Every line of the data below should be written out word for word.

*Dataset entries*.
# # # # #

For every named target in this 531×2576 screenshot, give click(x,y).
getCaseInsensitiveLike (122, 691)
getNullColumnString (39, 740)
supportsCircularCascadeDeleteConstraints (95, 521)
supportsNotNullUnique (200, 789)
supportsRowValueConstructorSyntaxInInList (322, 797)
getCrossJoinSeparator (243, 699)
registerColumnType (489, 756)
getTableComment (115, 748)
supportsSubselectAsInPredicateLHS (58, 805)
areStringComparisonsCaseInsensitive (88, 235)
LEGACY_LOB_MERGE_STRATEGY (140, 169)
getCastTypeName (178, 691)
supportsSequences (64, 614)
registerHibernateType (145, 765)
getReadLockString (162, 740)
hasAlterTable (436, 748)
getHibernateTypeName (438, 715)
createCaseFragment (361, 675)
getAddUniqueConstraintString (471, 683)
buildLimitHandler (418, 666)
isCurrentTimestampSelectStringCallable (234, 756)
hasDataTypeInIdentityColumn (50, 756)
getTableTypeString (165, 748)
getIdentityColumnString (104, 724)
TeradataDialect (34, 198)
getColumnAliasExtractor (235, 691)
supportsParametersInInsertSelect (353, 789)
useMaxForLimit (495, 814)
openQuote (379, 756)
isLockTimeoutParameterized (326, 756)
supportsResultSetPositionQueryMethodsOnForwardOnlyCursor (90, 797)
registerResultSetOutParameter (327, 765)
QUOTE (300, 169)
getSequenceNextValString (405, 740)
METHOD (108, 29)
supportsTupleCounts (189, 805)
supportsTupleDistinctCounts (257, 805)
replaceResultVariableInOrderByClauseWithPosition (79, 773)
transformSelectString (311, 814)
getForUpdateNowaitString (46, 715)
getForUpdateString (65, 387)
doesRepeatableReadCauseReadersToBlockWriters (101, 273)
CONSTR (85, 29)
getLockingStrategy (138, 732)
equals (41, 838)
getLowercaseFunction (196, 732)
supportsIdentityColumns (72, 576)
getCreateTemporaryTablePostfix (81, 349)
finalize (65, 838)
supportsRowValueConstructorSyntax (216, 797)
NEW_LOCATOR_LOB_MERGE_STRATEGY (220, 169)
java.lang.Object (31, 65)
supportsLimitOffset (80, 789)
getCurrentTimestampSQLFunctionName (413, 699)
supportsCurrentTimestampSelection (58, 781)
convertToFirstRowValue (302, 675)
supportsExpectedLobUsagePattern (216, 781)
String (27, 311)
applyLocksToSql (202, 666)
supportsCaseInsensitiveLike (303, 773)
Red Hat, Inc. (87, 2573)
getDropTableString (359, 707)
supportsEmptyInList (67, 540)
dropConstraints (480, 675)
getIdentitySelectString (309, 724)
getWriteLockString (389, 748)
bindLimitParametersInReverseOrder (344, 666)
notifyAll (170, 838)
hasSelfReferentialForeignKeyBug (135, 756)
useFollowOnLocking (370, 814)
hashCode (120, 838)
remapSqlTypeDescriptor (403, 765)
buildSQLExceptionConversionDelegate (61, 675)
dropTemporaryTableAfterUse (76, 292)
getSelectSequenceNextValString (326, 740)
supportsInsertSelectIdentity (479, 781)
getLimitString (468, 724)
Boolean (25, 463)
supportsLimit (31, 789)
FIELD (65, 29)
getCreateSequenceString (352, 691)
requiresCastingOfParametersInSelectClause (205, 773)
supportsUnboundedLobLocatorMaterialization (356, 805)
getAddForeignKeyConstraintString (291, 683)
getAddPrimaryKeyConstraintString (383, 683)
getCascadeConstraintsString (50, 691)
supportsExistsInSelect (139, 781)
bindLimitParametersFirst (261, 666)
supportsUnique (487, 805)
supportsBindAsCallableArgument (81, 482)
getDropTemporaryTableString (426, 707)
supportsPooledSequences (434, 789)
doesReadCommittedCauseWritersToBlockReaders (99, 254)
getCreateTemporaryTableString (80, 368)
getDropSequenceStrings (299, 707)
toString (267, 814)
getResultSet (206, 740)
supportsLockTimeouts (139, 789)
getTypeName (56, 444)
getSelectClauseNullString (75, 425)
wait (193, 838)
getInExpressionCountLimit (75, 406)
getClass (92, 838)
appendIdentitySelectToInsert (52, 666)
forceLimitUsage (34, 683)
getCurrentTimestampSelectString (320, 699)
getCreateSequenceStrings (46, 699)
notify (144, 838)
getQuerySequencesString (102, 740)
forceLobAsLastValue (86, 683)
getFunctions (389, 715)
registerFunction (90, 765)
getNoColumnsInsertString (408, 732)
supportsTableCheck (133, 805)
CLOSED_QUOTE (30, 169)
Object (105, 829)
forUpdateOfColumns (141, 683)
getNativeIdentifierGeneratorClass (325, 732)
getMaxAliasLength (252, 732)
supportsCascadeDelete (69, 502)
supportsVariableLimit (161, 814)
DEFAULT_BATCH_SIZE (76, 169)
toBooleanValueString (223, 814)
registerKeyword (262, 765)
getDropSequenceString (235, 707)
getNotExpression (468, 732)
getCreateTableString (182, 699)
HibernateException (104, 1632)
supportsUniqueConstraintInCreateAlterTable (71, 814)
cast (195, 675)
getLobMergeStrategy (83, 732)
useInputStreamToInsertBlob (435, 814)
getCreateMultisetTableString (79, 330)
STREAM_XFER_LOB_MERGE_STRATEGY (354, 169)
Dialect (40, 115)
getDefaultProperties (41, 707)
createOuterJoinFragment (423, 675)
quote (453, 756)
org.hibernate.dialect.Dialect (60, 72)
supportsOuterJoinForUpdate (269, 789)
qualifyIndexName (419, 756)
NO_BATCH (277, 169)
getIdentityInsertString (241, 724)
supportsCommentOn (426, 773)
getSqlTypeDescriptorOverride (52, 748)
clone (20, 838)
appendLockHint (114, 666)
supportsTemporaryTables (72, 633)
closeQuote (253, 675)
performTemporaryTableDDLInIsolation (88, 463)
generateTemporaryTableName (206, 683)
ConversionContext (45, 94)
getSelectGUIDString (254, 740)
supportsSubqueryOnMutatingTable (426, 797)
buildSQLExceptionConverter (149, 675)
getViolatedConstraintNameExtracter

# # # # #

*ANSWER*.
For every named target in this 531×2576 screenshot, give click(x,y).
getCaseInsensitiveLike (122, 691)
getNullColumnString (39, 740)
supportsCircularCascadeDeleteConstraints (95, 521)
supportsNotNullUnique (200, 789)
supportsRowValueConstructorSyntaxInInList (322, 797)
getCrossJoinSeparator (243, 699)
registerColumnType (489, 756)
getTableComment (115, 748)
supportsSubselectAsInPredicateLHS (58, 805)
areStringComparisonsCaseInsensitive (88, 235)
LEGACY_LOB_MERGE_STRATEGY (140, 169)
getCastTypeName (178, 691)
supportsSequences (64, 614)
registerHibernateType (145, 765)
getReadLockString (162, 740)
hasAlterTable (436, 748)
getHibernateTypeName (438, 715)
createCaseFragment (361, 675)
getAddUniqueConstraintString (471, 683)
buildLimitHandler (418, 666)
isCurrentTimestampSelectStringCallable (234, 756)
hasDataTypeInIdentityColumn (50, 756)
getTableTypeString (165, 748)
getIdentityColumnString (104, 724)
TeradataDialect (34, 198)
getColumnAliasExtractor (235, 691)
supportsParametersInInsertSelect (353, 789)
useMaxForLimit (495, 814)
openQuote (379, 756)
isLockTimeoutParameterized (326, 756)
supportsResultSetPositionQueryMethodsOnForwardOnlyCursor (90, 797)
registerResultSetOutParameter (327, 765)
QUOTE (300, 169)
getSequenceNextValString (405, 740)
METHOD (108, 29)
supportsTupleCounts (189, 805)
supportsTupleDistinctCounts (257, 805)
replaceResultVariableInOrderByClauseWithPosition (79, 773)
transformSelectString (311, 814)
getForUpdateNowaitString (46, 715)
getForUpdateString (65, 387)
doesRepeatableReadCauseReadersToBlockWriters (101, 273)
CONSTR (85, 29)
getLockingStrategy (138, 732)
equals (41, 838)
getLowercaseFunction (196, 732)
supportsIdentityColumns (72, 576)
getCreateTemporaryTablePostfix (81, 349)
finalize (65, 838)
supportsRowValueConstructorSyntax (216, 797)
NEW_LOCATOR_LOB_MERGE_STRATEGY (220, 169)
java.lang.Object (31, 65)
supportsLimitOffset (80, 789)
getCurrentTimestampSQLFunctionName (413, 699)
supportsCurrentTimestampSelection (58, 781)
convertToFirstRowValue (302, 675)
supportsExpectedLobUsagePattern (216, 781)
String (27, 311)
applyLocksToSql (202, 666)
supportsCaseInsensitiveLike (303, 773)
Red Hat, Inc. (87, 2573)
getDropTableString (359, 707)
supportsEmptyInList (67, 540)
dropConstraints (480, 675)
getIdentitySelectString (309, 724)
getWriteLockString (389, 748)
bindLimitParametersInReverseOrder (344, 666)
notifyAll (170, 838)
hasSelfReferentialForeignKeyBug (135, 756)
useFollowOnLocking (370, 814)
hashCode (120, 838)
remapSqlTypeDescriptor (403, 765)
buildSQLExceptionConversionDelegate (61, 675)
dropTemporaryTableAfterUse (76, 292)
getSelectSequenceNextValString (326, 740)
supportsInsertSelectIdentity (479, 781)
getLimitString (468, 724)
Boolean (25, 463)
supportsLimit (31, 789)
FIELD (65, 29)
getCreateSequenceString (352, 691)
requiresCastingOfParametersInSelectClause (205, 773)
supportsUnboundedLobLocatorMaterialization (356, 805)
getAddForeignKeyConstraintString (291, 683)
getAddPrimaryKeyConstraintString (383, 683)
getCascadeConstraintsString (50, 691)
supportsExistsInSelect (139, 781)
bindLimitParametersFirst (261, 666)
supportsUnique (487, 805)
supportsBindAsCallableArgument (81, 482)
getDropTemporaryTableString (426, 707)
supportsPooledSequences (434, 789)
doesReadCommittedCauseWritersToBlockReaders (99, 254)
getCreateTemporaryTableString (80, 368)
getDropSequenceStrings (299, 707)
toString (267, 814)
getResultSet (206, 740)
supportsLockTimeouts (139, 789)
getTypeName (56, 444)
getSelectClauseNullString (75, 425)
wait (193, 838)
getInExpressionCountLimit (75, 406)
getClass (92, 838)
appendIdentitySelectToInsert (52, 666)
forceLimitUsage (34, 683)
getCurrentTimestampSelectString (320, 699)
getCreateSequenceStrings (46, 699)
notify (144, 838)
getQuerySequencesString (102, 740)
forceLobAsLastValue (86, 683)
getFunctions (389, 715)
registerFunction (90, 765)
getNoColumnsInsertString (408, 732)
supportsTableCheck (133, 805)
CLOSED_QUOTE (30, 169)
Object (105, 829)
forUpdateOfColumns (141, 683)
getNativeIdentifierGeneratorClass (325, 732)
getMaxAliasLength (252, 732)
supportsCascadeDelete (69, 502)
supportsVariableLimit (161, 814)
DEFAULT_BATCH_SIZE (76, 169)
toBooleanValueString (223, 814)
registerKeyword (262, 765)
getDropSequenceString (235, 707)
getNotExpression (468, 732)
getCreateTableString (182, 699)
HibernateException (104, 1632)
supportsUniqueConstraintInCreateAlterTable (71, 814)
cast (195, 675)
getLobMergeStrategy (83, 732)
useInputStreamToInsertBlob (435, 814)
getCreateMultisetTableString (79, 330)
STREAM_XFER_LOB_MERGE_STRATEGY (354, 169)
Dialect (40, 115)
getDefaultProperties (41, 707)
createOuterJoinFragment (423, 675)
quote (453, 756)
org.hibernate.dialect.Dialect (60, 72)
supportsOuterJoinForUpdate (269, 789)
qualifyIndexName (419, 756)
NO_BATCH (277, 169)
getIdentityInsertString (241, 724)
supportsCommentOn (426, 773)
getSqlTypeDescriptorOverride (52, 748)
clone (20, 838)
appendLockHint (114, 666)
supportsTemporaryTables (72, 633)
closeQuote (253, 675)
performTemporaryTableDDLInIsolation (88, 463)
generateTemporaryTableName (206, 683)
ConversionContext (45, 94)
getSelectGUIDString (254, 740)
supportsSubqueryOnMutatingTable (426, 797)
buildSQLExceptionConverter (149, 675)
getViolatedConstraintNameExtracter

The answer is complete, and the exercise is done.